WHAT THE TASK ASKS:
Give back the full data, retyped precisely.

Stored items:
◆ ◆ ◆ ◆ ◆

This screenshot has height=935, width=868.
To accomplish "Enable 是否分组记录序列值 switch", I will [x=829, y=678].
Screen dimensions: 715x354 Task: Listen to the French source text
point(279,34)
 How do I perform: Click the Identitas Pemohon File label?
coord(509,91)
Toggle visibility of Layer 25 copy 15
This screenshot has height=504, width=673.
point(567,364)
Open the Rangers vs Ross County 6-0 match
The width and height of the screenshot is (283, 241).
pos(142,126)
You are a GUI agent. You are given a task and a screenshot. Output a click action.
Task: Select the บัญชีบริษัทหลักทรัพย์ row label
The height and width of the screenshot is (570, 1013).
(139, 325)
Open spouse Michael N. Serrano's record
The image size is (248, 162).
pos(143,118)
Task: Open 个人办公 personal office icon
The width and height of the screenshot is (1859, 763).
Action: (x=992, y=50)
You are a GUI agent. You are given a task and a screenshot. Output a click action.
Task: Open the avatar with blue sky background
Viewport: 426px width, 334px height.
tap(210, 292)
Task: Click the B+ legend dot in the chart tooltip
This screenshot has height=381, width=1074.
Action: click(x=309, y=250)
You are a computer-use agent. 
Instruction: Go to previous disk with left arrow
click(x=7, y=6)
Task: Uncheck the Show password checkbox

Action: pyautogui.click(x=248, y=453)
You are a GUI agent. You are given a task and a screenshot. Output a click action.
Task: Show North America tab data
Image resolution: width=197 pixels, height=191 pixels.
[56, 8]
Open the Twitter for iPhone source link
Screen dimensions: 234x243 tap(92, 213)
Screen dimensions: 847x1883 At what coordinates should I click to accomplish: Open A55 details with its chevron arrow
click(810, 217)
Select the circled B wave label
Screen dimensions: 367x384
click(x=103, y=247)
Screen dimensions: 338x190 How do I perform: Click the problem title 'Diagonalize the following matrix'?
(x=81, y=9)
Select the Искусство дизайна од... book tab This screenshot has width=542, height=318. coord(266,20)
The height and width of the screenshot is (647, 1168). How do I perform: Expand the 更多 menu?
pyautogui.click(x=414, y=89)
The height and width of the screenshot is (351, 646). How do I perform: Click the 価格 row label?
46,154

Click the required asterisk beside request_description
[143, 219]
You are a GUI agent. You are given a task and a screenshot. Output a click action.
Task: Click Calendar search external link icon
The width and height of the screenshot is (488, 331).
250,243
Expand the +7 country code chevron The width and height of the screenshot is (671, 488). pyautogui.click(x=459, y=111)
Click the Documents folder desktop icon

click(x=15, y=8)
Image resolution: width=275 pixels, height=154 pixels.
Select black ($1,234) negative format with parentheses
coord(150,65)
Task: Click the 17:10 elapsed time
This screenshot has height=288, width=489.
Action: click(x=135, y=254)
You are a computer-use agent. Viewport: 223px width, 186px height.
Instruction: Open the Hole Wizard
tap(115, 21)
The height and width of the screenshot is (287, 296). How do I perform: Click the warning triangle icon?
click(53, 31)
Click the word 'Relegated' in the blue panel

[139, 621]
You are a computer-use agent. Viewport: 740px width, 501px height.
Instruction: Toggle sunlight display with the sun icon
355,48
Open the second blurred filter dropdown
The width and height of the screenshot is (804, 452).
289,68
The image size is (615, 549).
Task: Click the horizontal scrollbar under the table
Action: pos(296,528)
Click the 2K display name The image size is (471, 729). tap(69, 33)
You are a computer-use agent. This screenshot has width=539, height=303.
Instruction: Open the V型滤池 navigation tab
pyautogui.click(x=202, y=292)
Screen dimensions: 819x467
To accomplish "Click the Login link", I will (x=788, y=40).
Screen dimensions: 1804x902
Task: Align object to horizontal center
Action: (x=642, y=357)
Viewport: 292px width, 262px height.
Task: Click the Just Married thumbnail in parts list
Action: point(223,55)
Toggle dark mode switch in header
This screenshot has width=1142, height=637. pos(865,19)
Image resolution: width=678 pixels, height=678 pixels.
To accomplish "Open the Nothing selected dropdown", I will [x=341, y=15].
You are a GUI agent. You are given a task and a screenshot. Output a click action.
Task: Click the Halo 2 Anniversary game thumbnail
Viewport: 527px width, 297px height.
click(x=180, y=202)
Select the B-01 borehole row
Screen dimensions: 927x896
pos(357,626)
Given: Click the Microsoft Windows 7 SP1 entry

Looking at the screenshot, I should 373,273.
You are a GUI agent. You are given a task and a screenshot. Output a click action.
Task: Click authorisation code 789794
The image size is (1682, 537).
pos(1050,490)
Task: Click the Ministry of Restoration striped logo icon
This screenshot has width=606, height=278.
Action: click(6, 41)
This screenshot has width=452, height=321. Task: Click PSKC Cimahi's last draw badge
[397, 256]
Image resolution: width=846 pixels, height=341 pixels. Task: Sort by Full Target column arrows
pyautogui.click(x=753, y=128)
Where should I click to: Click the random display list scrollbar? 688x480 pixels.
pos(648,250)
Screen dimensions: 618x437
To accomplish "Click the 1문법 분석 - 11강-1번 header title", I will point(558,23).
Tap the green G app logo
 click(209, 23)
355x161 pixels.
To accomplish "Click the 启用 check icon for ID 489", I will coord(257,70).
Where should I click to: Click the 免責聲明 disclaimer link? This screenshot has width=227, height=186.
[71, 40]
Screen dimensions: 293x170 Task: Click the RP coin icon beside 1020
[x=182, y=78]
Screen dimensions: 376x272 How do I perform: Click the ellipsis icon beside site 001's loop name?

◆ ◆ ◆ ◆ ◆

REPLY:
This screenshot has height=935, width=868.
To accomplish "Enable 是否分组记录序列值 switch", I will [x=829, y=678].
Screen dimensions: 715x354 Task: Listen to the French source text
point(279,34)
 How do I perform: Click the Identitas Pemohon File label?
coord(509,91)
Toggle visibility of Layer 25 copy 15
This screenshot has height=504, width=673.
point(567,364)
Open the Rangers vs Ross County 6-0 match
The width and height of the screenshot is (283, 241).
pos(142,126)
You are a GUI agent. You are given a task and a screenshot. Output a click action.
Task: Select the บัญชีบริษัทหลักทรัพย์ row label
The height and width of the screenshot is (570, 1013).
(139, 325)
Open spouse Michael N. Serrano's record
The image size is (248, 162).
pos(143,118)
Task: Open 个人办公 personal office icon
The width and height of the screenshot is (1859, 763).
Action: (x=992, y=50)
You are a GUI agent. You are given a task and a screenshot. Output a click action.
Task: Open the avatar with blue sky background
Viewport: 426px width, 334px height.
tap(210, 292)
Task: Click the B+ legend dot in the chart tooltip
This screenshot has height=381, width=1074.
Action: click(x=309, y=250)
You are a computer-use agent. 
Instruction: Go to previous disk with left arrow
click(x=7, y=6)
Task: Uncheck the Show password checkbox

Action: pyautogui.click(x=248, y=453)
You are a GUI agent. You are given a task and a screenshot. Output a click action.
Task: Show North America tab data
Image resolution: width=197 pixels, height=191 pixels.
[56, 8]
Open the Twitter for iPhone source link
Screen dimensions: 234x243 tap(92, 213)
Screen dimensions: 847x1883 At what coordinates should I click to accomplish: Open A55 details with its chevron arrow
click(810, 217)
Select the circled B wave label
Screen dimensions: 367x384
click(x=103, y=247)
Screen dimensions: 338x190 How do I perform: Click the problem title 'Diagonalize the following matrix'?
(x=81, y=9)
Select the Искусство дизайна од... book tab This screenshot has width=542, height=318. coord(266,20)
The height and width of the screenshot is (647, 1168). How do I perform: Expand the 更多 menu?
pyautogui.click(x=414, y=89)
The height and width of the screenshot is (351, 646). How do I perform: Click the 価格 row label?
46,154

Click the required asterisk beside request_description
[143, 219]
You are a GUI agent. You are given a task and a screenshot. Output a click action.
Task: Click Calendar search external link icon
The width and height of the screenshot is (488, 331).
250,243
Expand the +7 country code chevron The width and height of the screenshot is (671, 488). pyautogui.click(x=459, y=111)
Click the Documents folder desktop icon

click(x=15, y=8)
Image resolution: width=275 pixels, height=154 pixels.
Select black ($1,234) negative format with parentheses
coord(150,65)
Task: Click the 17:10 elapsed time
This screenshot has height=288, width=489.
Action: click(x=135, y=254)
You are a computer-use agent. Viewport: 223px width, 186px height.
Instruction: Open the Hole Wizard
tap(115, 21)
The height and width of the screenshot is (287, 296). How do I perform: Click the warning triangle icon?
click(53, 31)
Click the word 'Relegated' in the blue panel

[139, 621]
You are a computer-use agent. Viewport: 740px width, 501px height.
Instruction: Toggle sunlight display with the sun icon
355,48
Open the second blurred filter dropdown
The width and height of the screenshot is (804, 452).
289,68
The image size is (615, 549).
Task: Click the horizontal scrollbar under the table
Action: pos(296,528)
Click the 2K display name The image size is (471, 729). tap(69, 33)
You are a computer-use agent. This screenshot has width=539, height=303.
Instruction: Open the V型滤池 navigation tab
pyautogui.click(x=202, y=292)
Screen dimensions: 819x467
To accomplish "Click the Login link", I will (x=788, y=40).
Screen dimensions: 1804x902
Task: Align object to horizontal center
Action: (x=642, y=357)
Viewport: 292px width, 262px height.
Task: Click the Just Married thumbnail in parts list
Action: point(223,55)
Toggle dark mode switch in header
This screenshot has width=1142, height=637. pos(865,19)
Image resolution: width=678 pixels, height=678 pixels.
To accomplish "Open the Nothing selected dropdown", I will [x=341, y=15].
You are a GUI agent. You are given a task and a screenshot. Output a click action.
Task: Click the Halo 2 Anniversary game thumbnail
Viewport: 527px width, 297px height.
click(x=180, y=202)
Select the B-01 borehole row
Screen dimensions: 927x896
pos(357,626)
Given: Click the Microsoft Windows 7 SP1 entry

Looking at the screenshot, I should 373,273.
You are a GUI agent. You are given a task and a screenshot. Output a click action.
Task: Click authorisation code 789794
The image size is (1682, 537).
pos(1050,490)
Task: Click the Ministry of Restoration striped logo icon
This screenshot has width=606, height=278.
Action: click(6, 41)
This screenshot has width=452, height=321. Task: Click PSKC Cimahi's last draw badge
[397, 256]
Image resolution: width=846 pixels, height=341 pixels. Task: Sort by Full Target column arrows
pyautogui.click(x=753, y=128)
Where should I click to: Click the random display list scrollbar? 688x480 pixels.
pos(648,250)
Screen dimensions: 618x437
To accomplish "Click the 1문법 분석 - 11강-1번 header title", I will point(558,23).
Tap the green G app logo
 click(209, 23)
355x161 pixels.
To accomplish "Click the 启用 check icon for ID 489", I will coord(257,70).
Where should I click to: Click the 免責聲明 disclaimer link? This screenshot has width=227, height=186.
[71, 40]
Screen dimensions: 293x170 Task: Click the RP coin icon beside 1020
[x=182, y=78]
Screen dimensions: 376x272 How do I perform: Click the ellipsis icon beside site 001's loop name?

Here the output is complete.